Justin L. McGowan NASM CPT, CES
Greetings! The author recommends SMR treatment for the IT band. Since the IT band is tendinous connective tissue, would it not make more sense to perform SMR on the TFL?
Jordan
Great tips! This is a good number of exercises for people with piriformis syndrome, or other people with pain in that area. Thanks so much for sharing!
Pano
My fiancee's father had this, he was literally screaming in pain every morning and doctors couldn't do anything. It eventually worked itself out with him stretching and walking on the treadmill right after he woke up.
Now he had an MRI after getting knee pain doing yardwork and it appears he has a sprained ACL.
My theory is that his daily routine of swimming at the Y is doing him more harm than good because he is strengthening his hip and glutes from swimming but none of his leg muscles. So would it be wise to suggest to him to limit swimming to 2 sessions per week and do the elliptical at least 3 days a week?
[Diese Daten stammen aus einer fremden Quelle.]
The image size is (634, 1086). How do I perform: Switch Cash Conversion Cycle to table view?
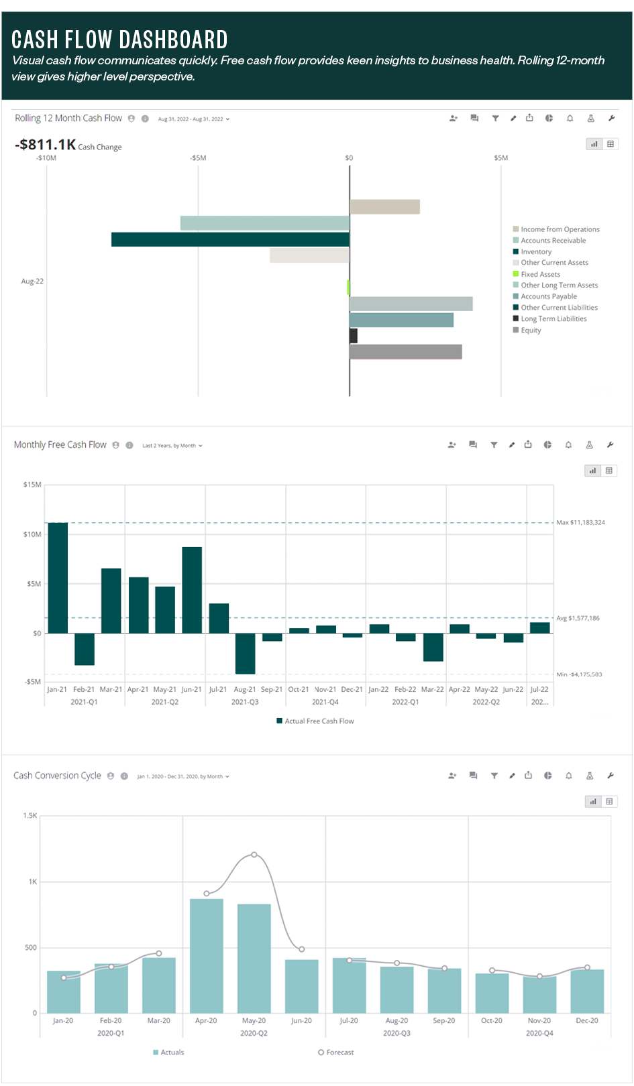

The treadmill would be a problem because knee extension hurts but he could work up to it eventually. I would also think to suggest leg curls and eventually leg extension 1 or 2 times a week to build up some strength especially around the knee.
I don't live by him to actually train him but would these be good suggestions for now? Hope to get some responses I am new to this :)
Brice
I have pain in my hip and thigh and it was worsened by using the elliptical. I would suggest walking on a treadmill with a slight include or stationary bike for cardio when it flairs up. But mostly doing the rolling and stretching exercises until he can walk normally again. Good luck to him, it sucks.
Brice
I've done that but now use a hard shell medicine ball. I use it for core exercises and then sit on it and use it to trigger release my hips/glutes/hamstrings.